Looking at ASN reputations becomes handy since some blacklists do list these, but not all of the prefixes announced by them (most software, in fact, is not capable of ASN-based filtering).
Further, fast-flux C&C domains (among other malicious scenarios for fast-flux hosting) tend to be spread across multiple ASNs, while legitimate sites usually only scatter over one to four ASNs. Even further, miscreans might announce their IP ranges only against their targets, operating C&C servers or sending spam without being visible to the rest of the internet and exposed to security researchers and blacklist operators.
Spamhaus ASN-DROP was the only ASN-based blacklist publically available. However, it has been "suspended due to operational constraints" since October 2021.
This script takes a destination IP address or domain (which will be resolved into its IPs) and enumerates all ASNs for it. If configured, access is proactively blocked if the ASN diversity exceeds a given threshold (5 might be a reasonable value), thus introducing a primitive fast-flux (C&C) mitigation.
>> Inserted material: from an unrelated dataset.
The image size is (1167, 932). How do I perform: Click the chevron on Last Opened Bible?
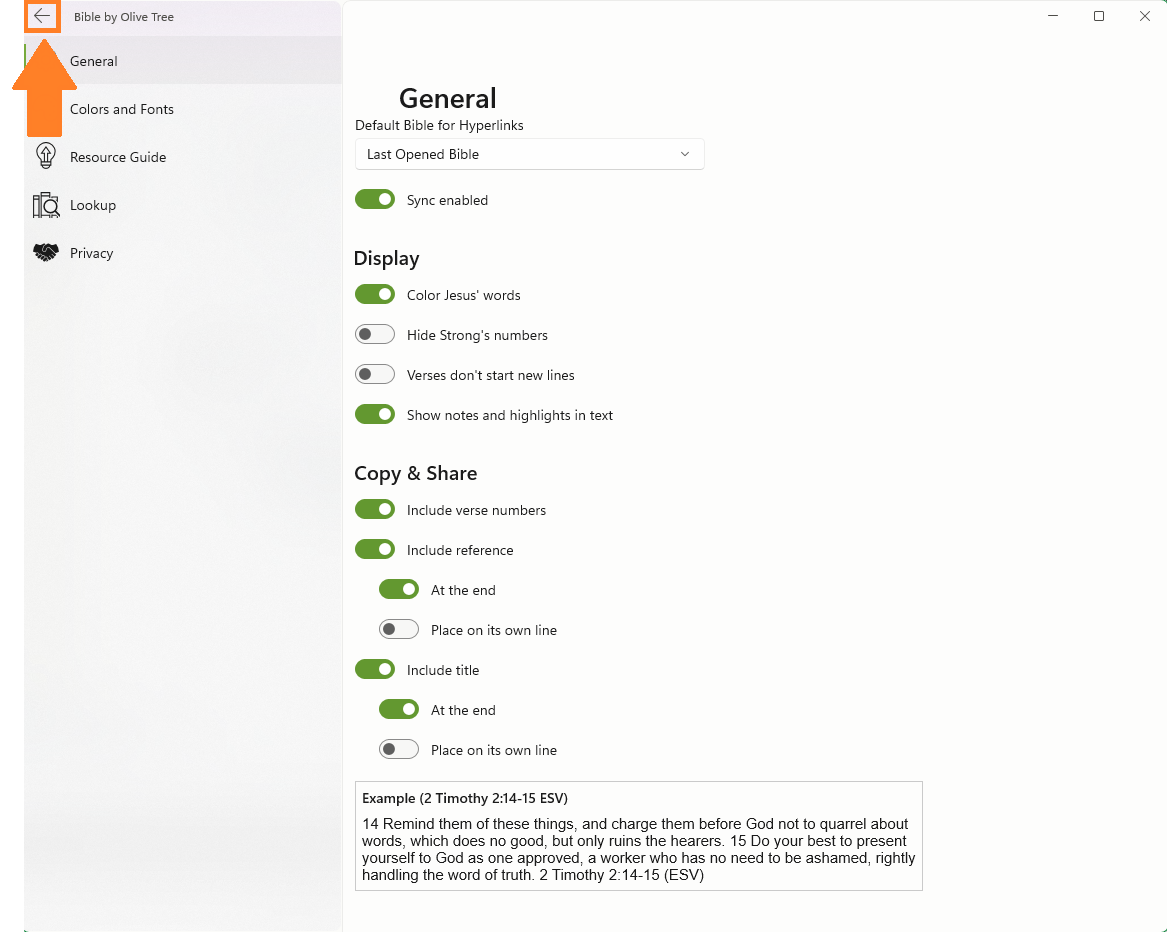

Additionally, this script performs queries against given ASN blacklist (DNS- and/or file-based),
returns OK if any enumerated ASN is listed, and ERR if none is. Blacklists and their
types are examined from a configuration file, which has to be the first and sole command
line argument for asnbl-helper.py.
For enumerating the Autonomous System of IP addresses, this script currently supoorts the
Sanity checks are executed against given ASN database in order to make sure it is operational.
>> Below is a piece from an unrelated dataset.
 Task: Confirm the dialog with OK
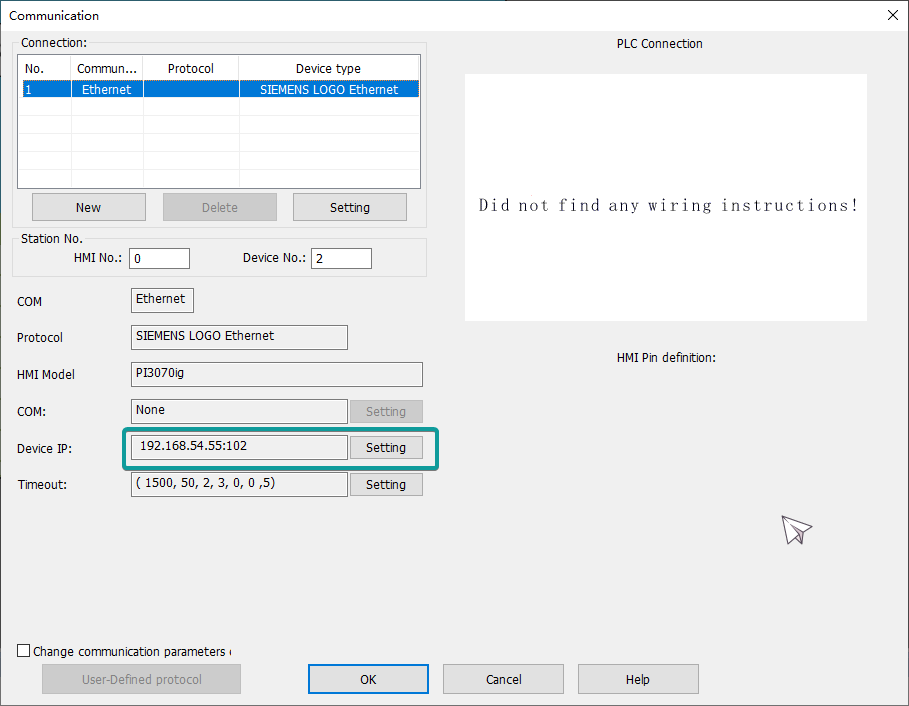pos(368,679)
For enumerating the Autonomous System of an IP address, this script currently supports the
IPFire Location database only. (DNS-based ASN lookup services
and the pyasn database file were found to cause more trouble than they solve in productive
environments, massively increasing the complexity of this repositories' contents, hence
increasing attack vectors.)
Obtaining and updating the ASN database goes beyond the scope of this repository.
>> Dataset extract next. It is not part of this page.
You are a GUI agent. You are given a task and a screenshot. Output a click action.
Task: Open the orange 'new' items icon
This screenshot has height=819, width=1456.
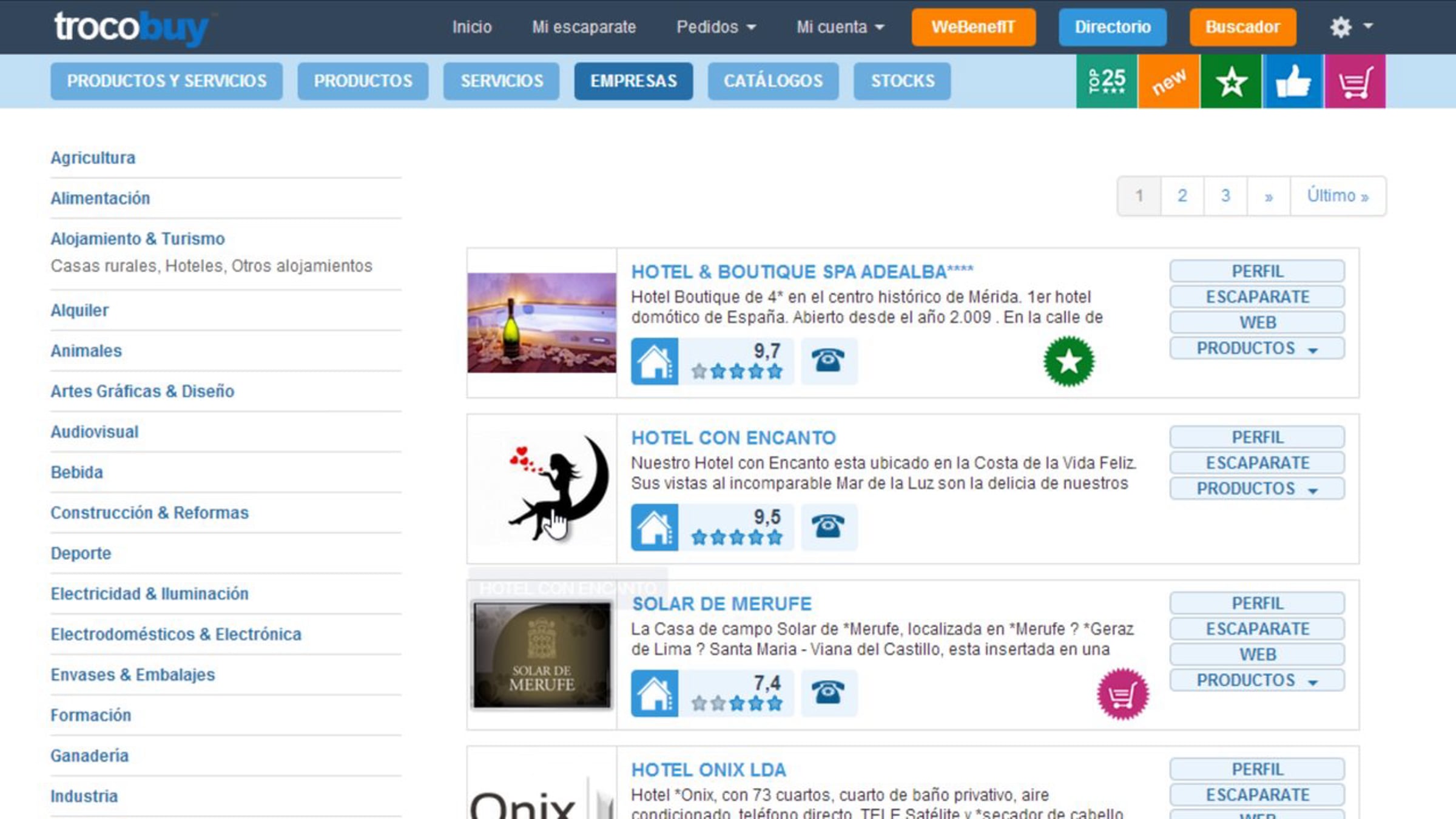[x=1169, y=81]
Please refer to example-configurations/asnbl-helper.conf for a configuration file sample.
In order to work under chrooted Squid instances on BSD, /usr/bin/env -S python3 -u needs
to be changed to /usr/local/bin/python3 -u.
Define asnbl-helper.py as an external Squid helper:
external_acl_type asnblhelper children-max=10 children-startup=2 %DST /usr/local/bin/asnbl-helper.py /path/to/asnbl-helper.conf
acl asnbl external asnblhelper
The scripts can be used for both blacklisting and whitelisting. In case of blacklisting, just deny acces to the defined ACL:
http_access deny asnbl
For usage as a whitelist, choose allow instead of deny here. (You might want to rename
the ACL into asnwl or similar then, as the given example would be misleading.)